When Winston Churchill wrote My Africa Journey in 1908, he called Uganda "the pearl of Africa" - and the moniker has stuck. Towards the east of the continent, the country is known for its natural beauty and diverse wildlife.
Kampala and the western region
The first time I visited the home of my ancestors and relatives, I was a child and my expectations were shaped by adverts and charity appeals. London was in the depths of winter when I left, so the warmth of the desert felt especially welcoming as I made a stopover in Egypt before flying on to Entebbe International Airport.
From here, our car raced towards the Ugandan capital. Views of Lake Victoria gave way to Kampala's busy streets along which my mother and godparents excitedly pointed out cherished old hangouts.
In the city, I played and chatted with children my age. Yes, they were used to sunnier climes than me, but our shared language - English is widely spoken in Uganda - and cultural references meant that we had lots of common ground.
Uganda felt like a happy place, and especially so around mealtimes, when extended families and friends gathered to share local delicacies. It was a very different experience than eating with just a couple of people - or even alone - back home. Much like the UK, however, Uganda's food and flavours reflected its cosmopolitan heritage. I enjoyed chapati, for instance, an unleavened bread believed to have first been brought to the country through trade with India.
Christmas was spent in Kabale, a town in the western region of Uganda and the home of my maternal grandfather. The area is sometimes dubbed the "Switzerland of Africa" for its cool climate, dense greenery and rolling hills - though you'll find mountain gorillas living there. Farms and homesteads dominated the landscape, goats were littered around small compounds and the people held welcoming smiles. We arrived at my great aunt's home, where dancers draped in traditional attire performed to the beat of drums. The pace of life felt unhurried, relaxed, gentle.
The northern region
I was an adult by the time I paid my second visit to Uganda.

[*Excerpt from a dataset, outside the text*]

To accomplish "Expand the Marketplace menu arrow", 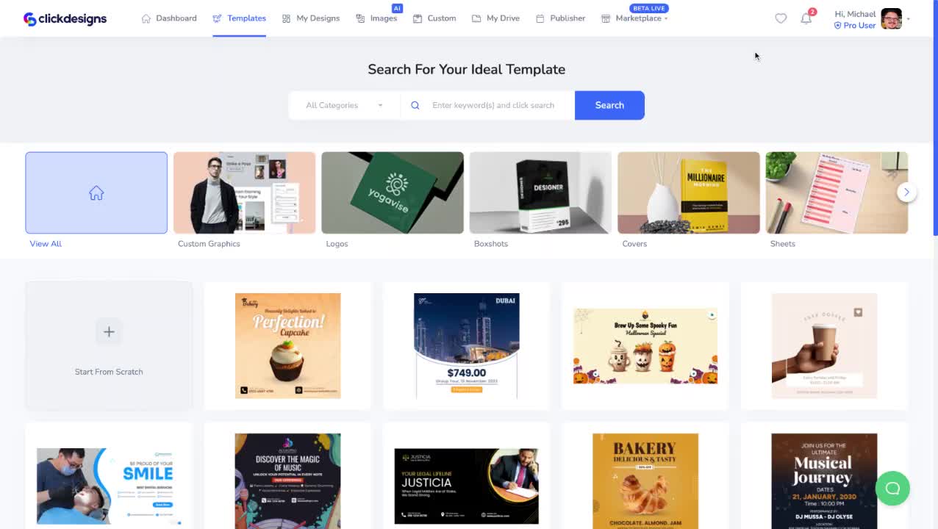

It was not for a holiday, but a landmark family event. We were having a reburial for my great-grandfather - through my maternal grandmother - whose funeral had been carried out without family members being allowed to be there. Now, 30 years later, extended family from all over the world returned for a proper send-off as he was honoured for his public service to the country.
The northern region had a completely different character to the places I had visited last time around. It was a scenic six-hour drive from the airport in Entebbe to Gulu, Uganda's second-largest city. The landscape looked vivid, almost pure. It was all earthy roads, lush green crops, wildlife and the occasional Manchester United shirt.
A few days later, we moved on to the Nwoya district, where Tangi is surrounded by Karuma Falls, Murchison Falls National Park and the river Nile. The place bore great childhood memories for my mother, who recalled playing on the family ranch with cousins. As we drove through the national park, I spotted zebras, kobs (a type of antelope), lions, baboons and giraffes.
It felt rather surreal to be in Tangi, a place so remote I presumed I would never visit. It was a part of Uganda that my great-grandfather had loved so much. I felt a swelling sense of pride as I tread on the same corner of the world where he had walked and toiled, my petite stature feeling his 6'2" presence.
There was a strange sense of familiarity as we approached the pillars at the entrance of the ranch where I was staying. Each morning, woken by the sound of roosters, I'd grab my camera, eager to capture Tangi's golden landscape. I wanted to remember the way it shimmered in the sun after the rain or how shooting stars pierced the clear night sky. Sitting by campfires, I listened to old family tales and ate plantain crisps while lions roamed in the near distance. Sometimes elephants would walk past silently as I slept, leaving gigantic footprints which I'd spot the next day. This landscape was part of my heritage.
Meeting Nwoya residents was as if being welcomed home. Though I had limited proficiency in Swahili or Acholi, we shared a mutual appreciation of Tangi, of Uganda and of my pilgrimage there. I found myself wanting to learn more about Ugandan cooking, to understand the language. These were the things that would help me feel connected to the country even when I travelled back to London - though I would miss the pawpaw, the fresh samosas and the good weather long after I touched down in Heathrow.
Reflecting on both visits, I felt as if a family trail of sorts had been completed. I had paid my respects to my heritage and, in return, I had been embraced by Uganda.